Responsibility for employment tribunal and EAT rules of procedure will be transferred to the independent Tribunal Procedure Committee, which will be expanded to include an employment judge and a legal practitioner with specific experience of the employment tribunal system.
All tribunal caseworkers will be legally “trained or qualified” and all decisions made under delegated authority will be taken under judicial supervision for quality control.

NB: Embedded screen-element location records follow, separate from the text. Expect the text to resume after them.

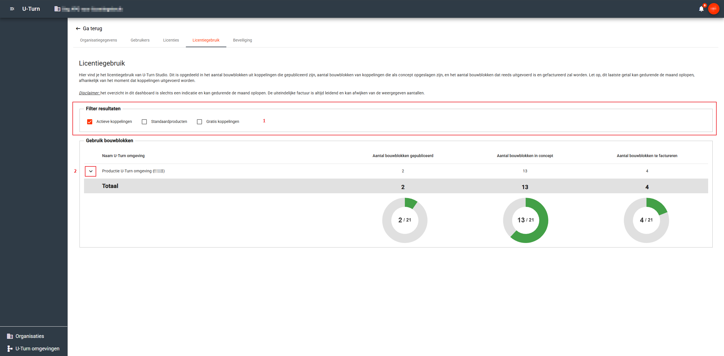Click the 13 / 21 concept donut chart

[525, 220]
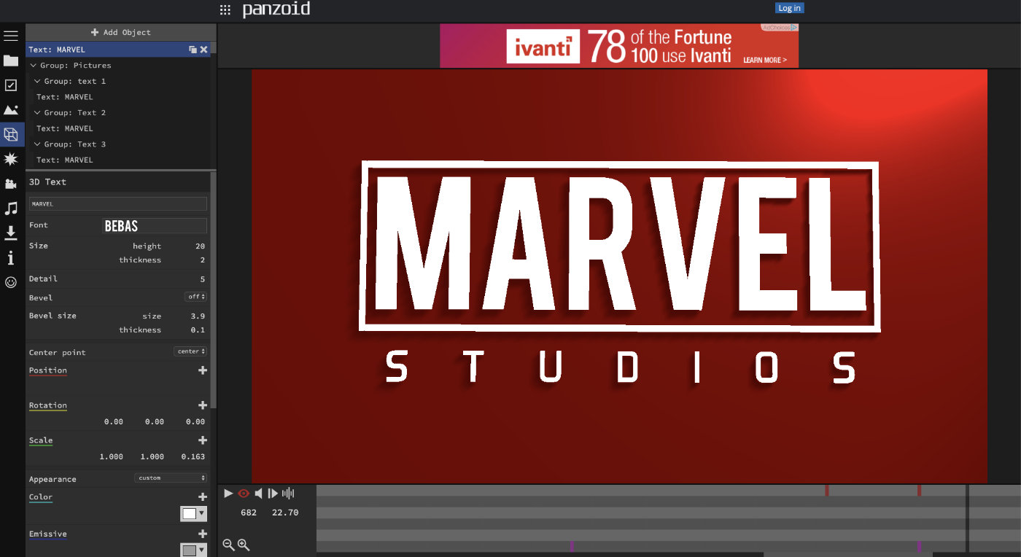Duplicate the selected Text: MARVEL object

pos(193,50)
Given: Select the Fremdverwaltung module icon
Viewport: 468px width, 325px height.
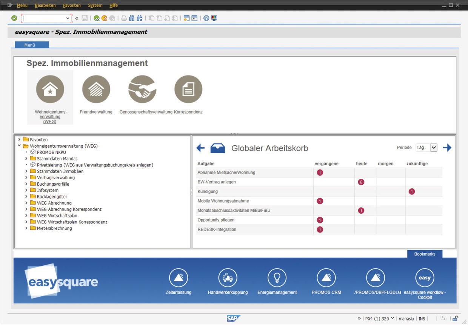Looking at the screenshot, I should (96, 89).
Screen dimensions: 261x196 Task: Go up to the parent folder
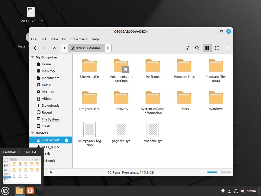[x=54, y=48]
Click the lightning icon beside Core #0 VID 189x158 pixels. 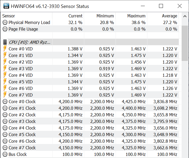coord(5,49)
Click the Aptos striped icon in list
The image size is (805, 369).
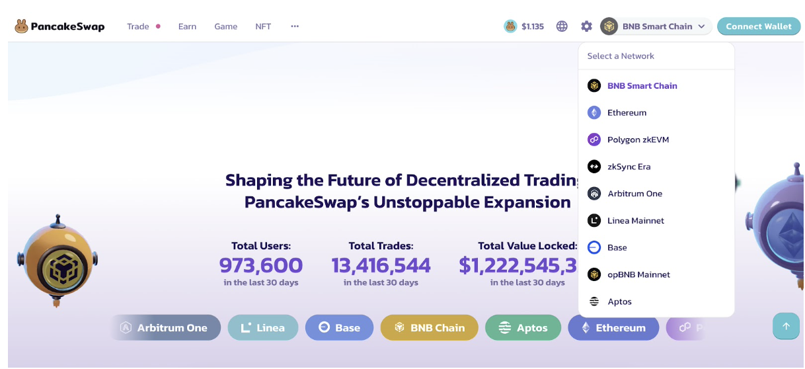pos(594,302)
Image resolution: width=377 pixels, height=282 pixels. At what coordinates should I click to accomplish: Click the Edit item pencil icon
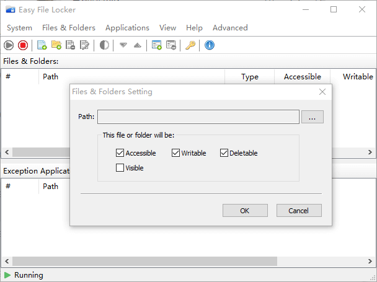coord(85,45)
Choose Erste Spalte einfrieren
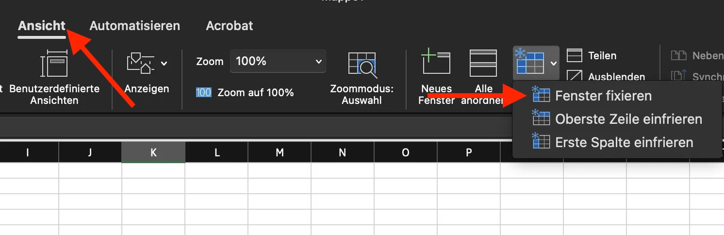This screenshot has height=235, width=724. [624, 142]
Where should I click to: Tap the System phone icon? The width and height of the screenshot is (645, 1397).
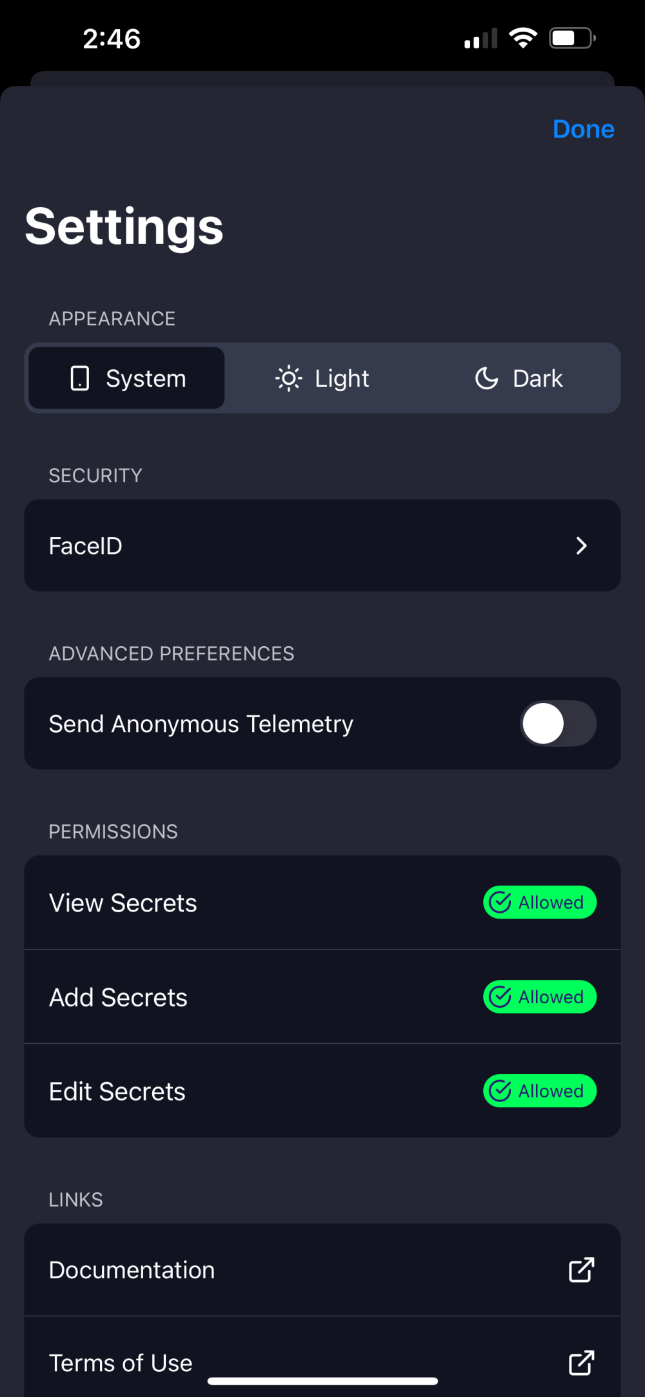[x=79, y=378]
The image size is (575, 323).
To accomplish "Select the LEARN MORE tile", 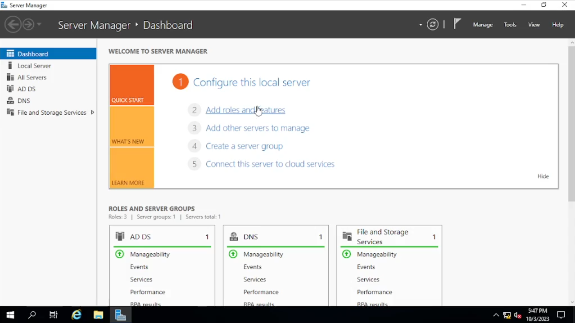I will click(131, 168).
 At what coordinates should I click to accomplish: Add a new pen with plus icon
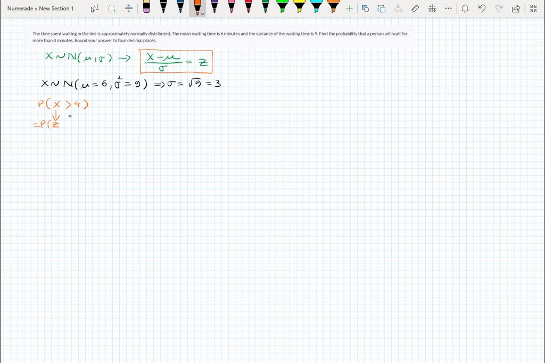349,9
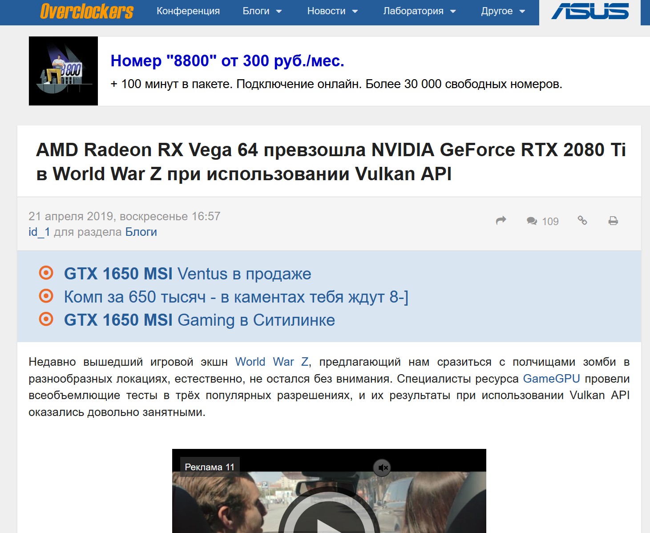This screenshot has width=650, height=533.
Task: Click the 8800 number ad thumbnail
Action: coord(63,71)
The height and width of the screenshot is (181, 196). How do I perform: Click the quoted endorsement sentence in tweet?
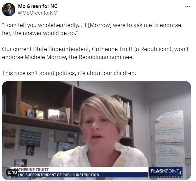tap(91, 29)
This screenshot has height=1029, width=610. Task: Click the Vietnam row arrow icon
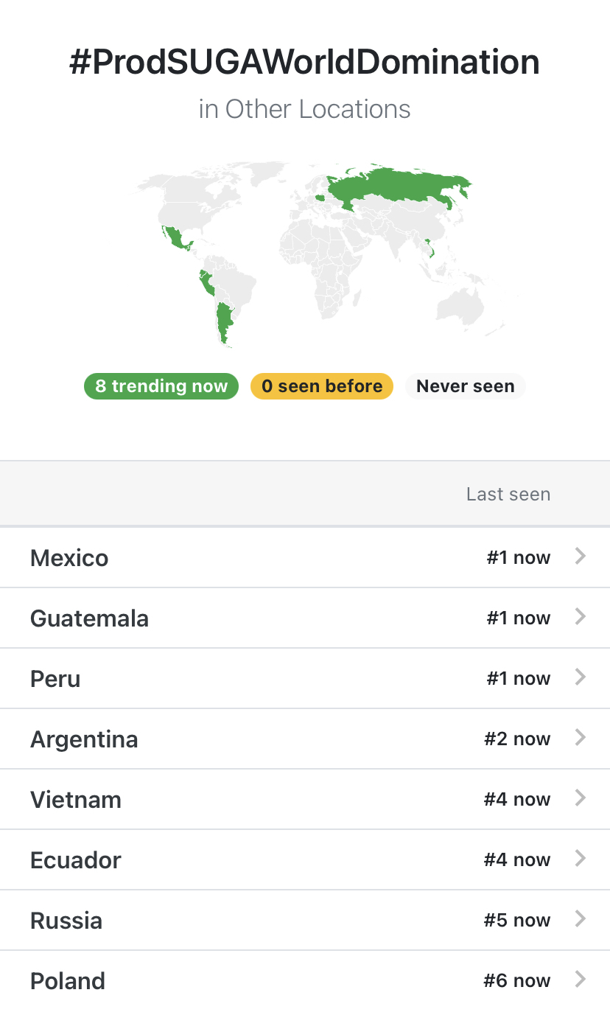coord(581,799)
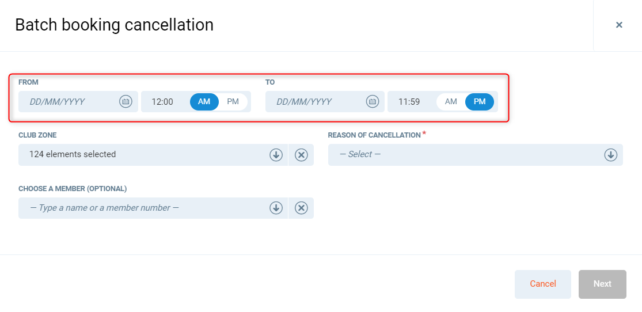Click the Reason of Cancellation arrow icon
Viewport: 642px width, 312px height.
(x=610, y=155)
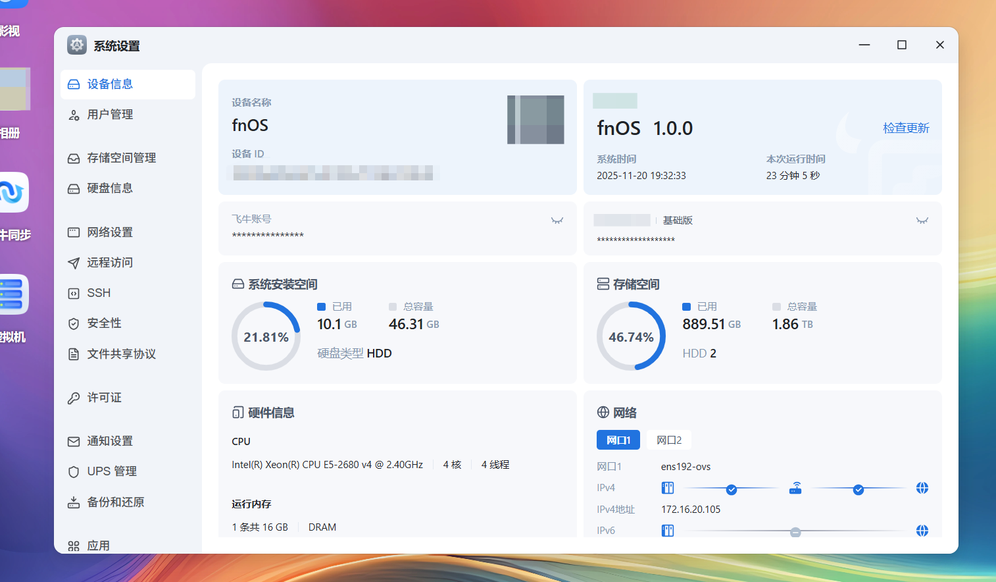
Task: Open the sync app on desktop
Action: 12,193
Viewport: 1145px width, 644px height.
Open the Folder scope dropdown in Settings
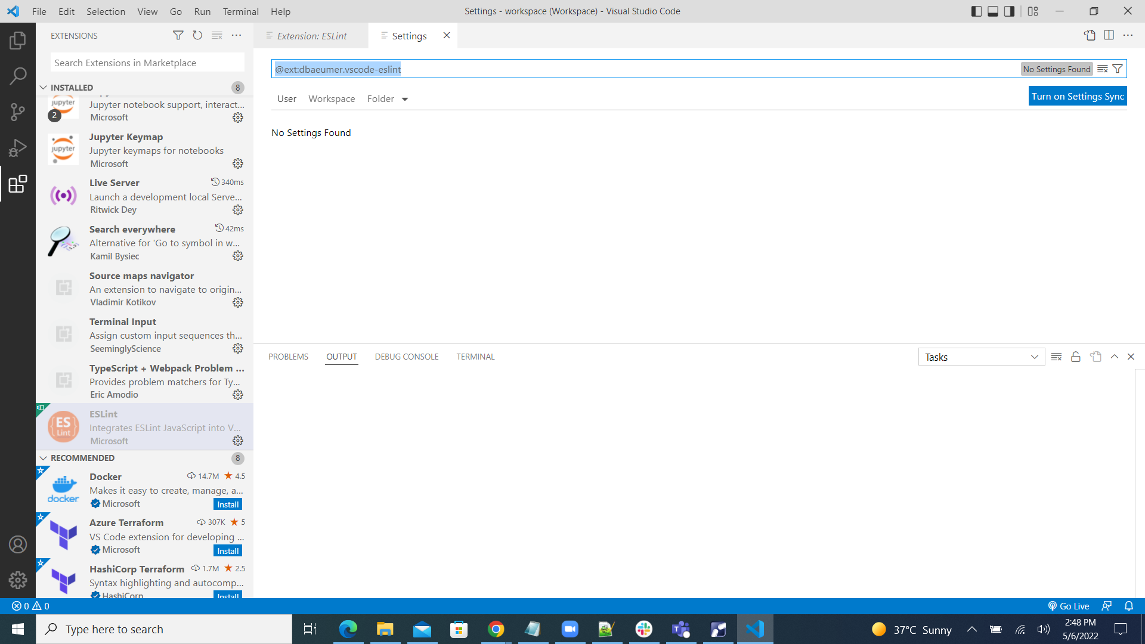click(x=387, y=98)
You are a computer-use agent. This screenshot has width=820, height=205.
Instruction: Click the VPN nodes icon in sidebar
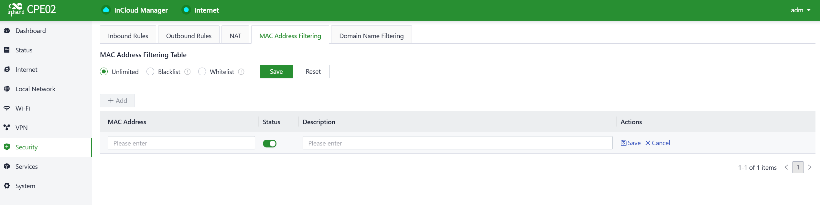pos(7,128)
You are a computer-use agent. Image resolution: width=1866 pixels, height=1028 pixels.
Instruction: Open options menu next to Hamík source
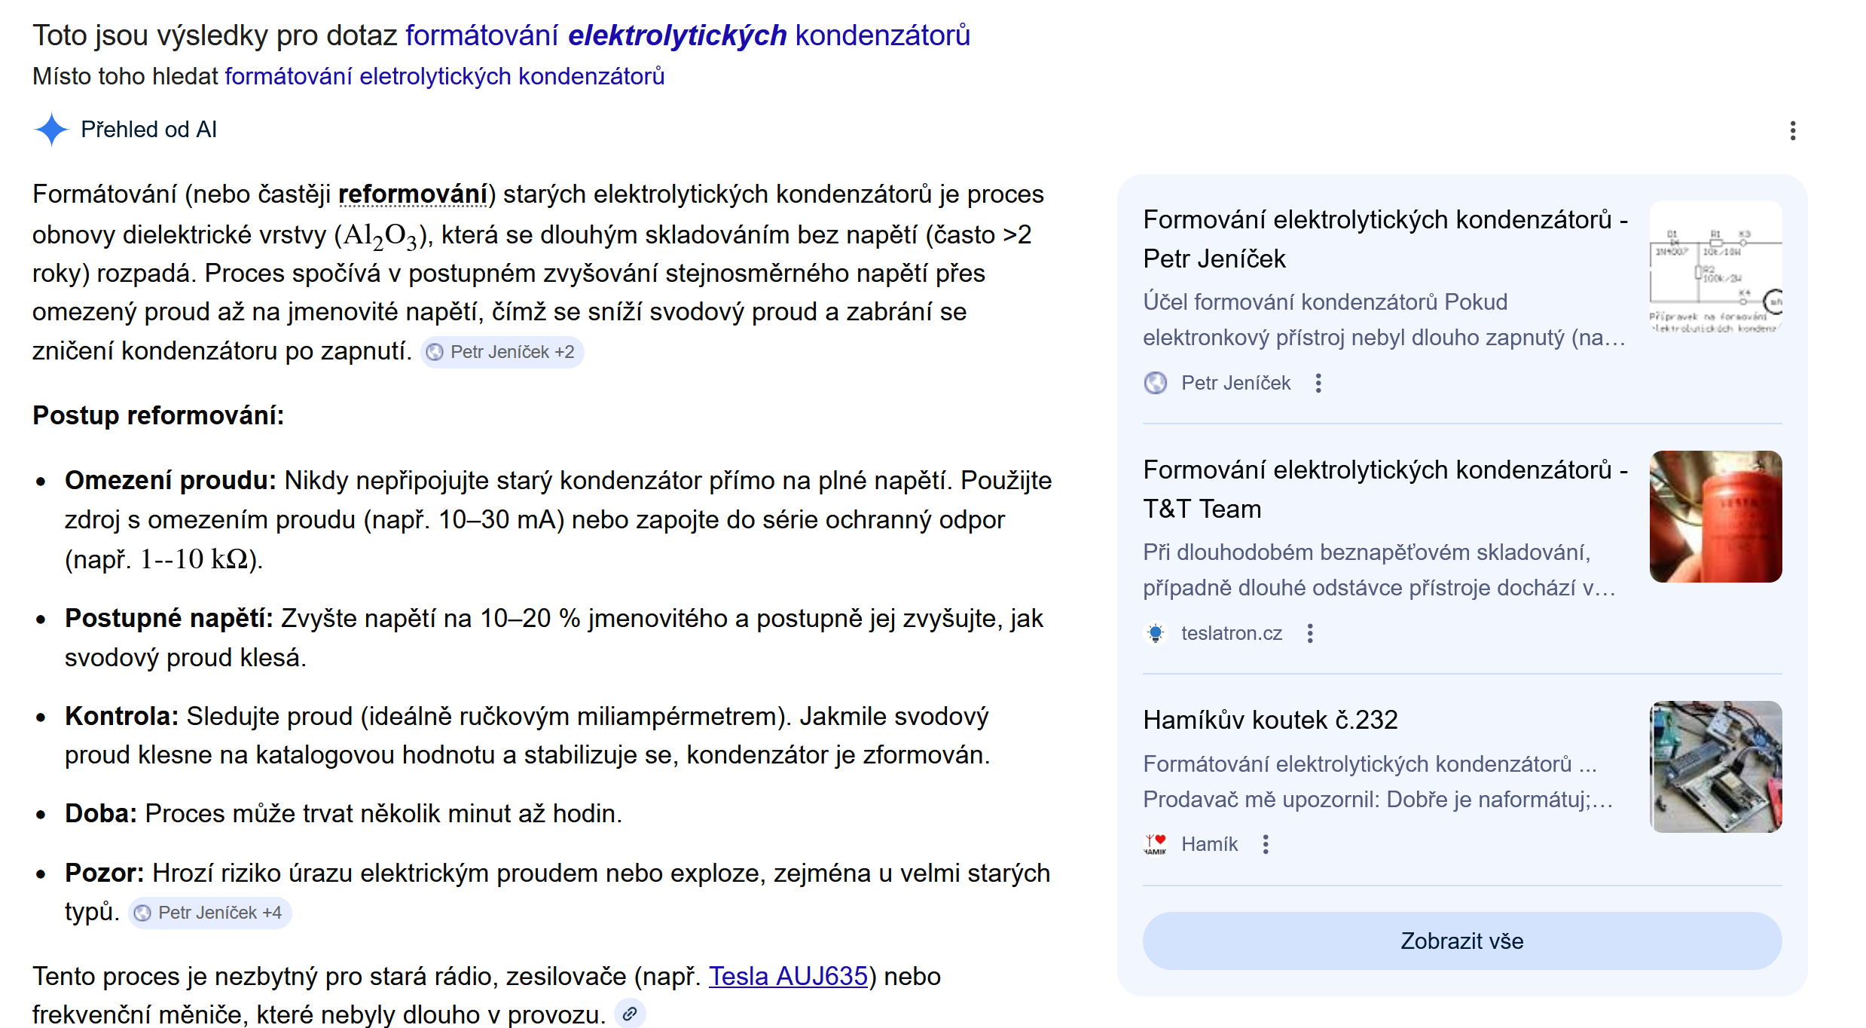(1266, 844)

Plus the new maximum compensation limit as of 6th April 2017 for unfair dismissal will be £80,541.
Mobility Clause a waste of time?
You have decided to close one of your offices in which a number of employees work. You have a mobility clause in your employment contracts.
Now it may not be so simple – If they refuse to move, you may have to acknowledge they’re redundant and pay redundancy accordingly. Otherwise, you may find yourself at the wrong end of an unfair dismissal claim.
This is what happened in the recent case of Kellogg Brown & Root (UK) Ltd v Fitton. They dismissed 2 employees because they refused to relocate and ending up losing their case at tribunal!